9 Conclusions and future work

We have proposed and constructed a novel language-independent framework for cross-language information retrieval, built upon the idea of cross-language topic models trained on document-aligned corpora, which does not use any type of an external translation resource such as a machine translation system or a dictionary that is hand-built or extracted from parallel data. The models employ translation dictionaries extracted directly from per-topic word distributions of the trained topic model instead. It makes the framework language-independent and applicable to any language pair. We have successfully integrated the automatically generated BiLDA-based cross-language lexicon into novel CLIR models. We have proved that models that exploit more different evidences (not necessarily disjunct) yield better retrieval results. Naturally, the cross-language lexicon proves to be of greater importance for source language queries where query words are not observed in target language test collections. We have also shown that adding out-of-domain comparable data to the training data boosts the quality of the topic model and, consequently, the proposed CLIR models that perform better even on topically unrelated test collections.

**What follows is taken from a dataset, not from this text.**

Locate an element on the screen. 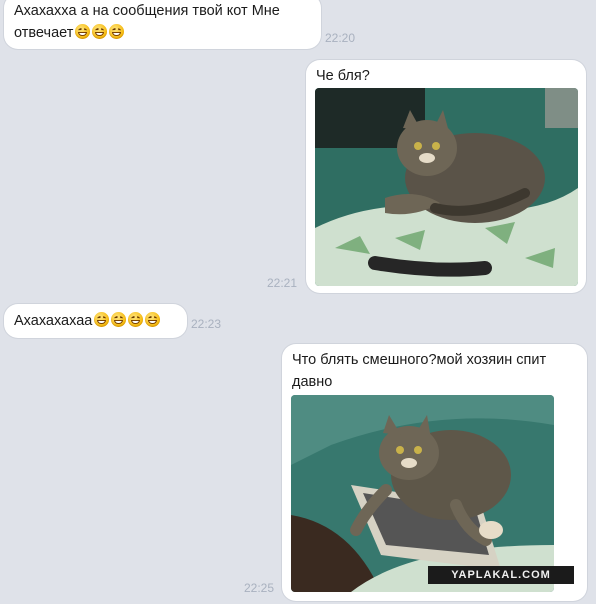  message-text: Че бля? is located at coordinates (343, 76).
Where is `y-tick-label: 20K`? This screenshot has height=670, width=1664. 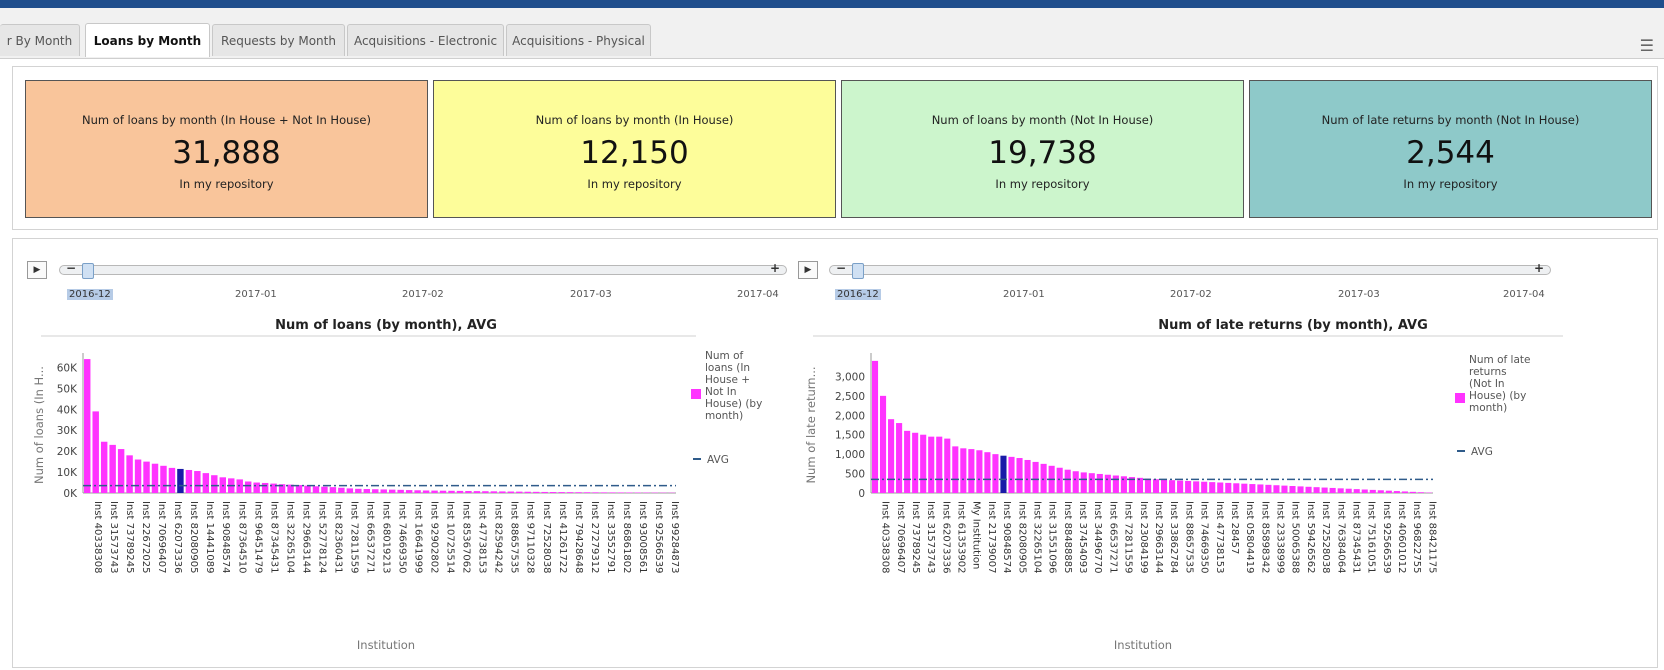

We have thoroughly evaluated all our models using our manually constructed Wikipedia test set and standard test collections from the CLEF 2001–2003 CLIR campaigns, presenting and explaining their key advantages and shortcomings. We have shown that our combined models, which fuse different evidences (probability distributions from the BiLDA model, unigrams shared across languages, knowledge from the BiLDA-induced lexicon) generally obtain the best scores.

Estimation of the cross-lingual BiLDA model is done offline (following the “learn once, use many” principle), so there are no restrictions in utilizing the proposed framework in real-world applications. We have shown that a large amount of Wikipedia articles paired through the interlingual links constitutes a quality dataset to train a cross-language topic model, which can later be used to cross-lingually retrieve documents in monolingual data collections. The BiLDA model can be easily expanded to cover more than two languages, while the CLIR framework and the methods for CLE underpinned by it remain completely unchanged and follow the same steps.

The BiLDA model was originally designated for parallel corpora, where an a priori assumption of a shared topical space is clearly valid. However, we have proved its applicability on comparable document-aligned data such as Wikipedia, where a greater divergence exists between topics and subtopics being addressed in different languages. Hence, in future work, we plan to expand the standard BiLDA or construct a novel cross-language model similar to the work presented by De Smet et al. (2011) which will be able to learn the number of topics dynamically during training. Those models should fit more divergent comparable training datasets. By using potentially novel models more suitable to comparable document-aligned corpora, we hope to learn better per-topic word and per-document topic distributions which will lead to retrieval models of higher quality. We also plan to combine our models with relevance models. Finally, we plan to apply the constructed framework to other cross-lingual tasks, such as document summarization and classification.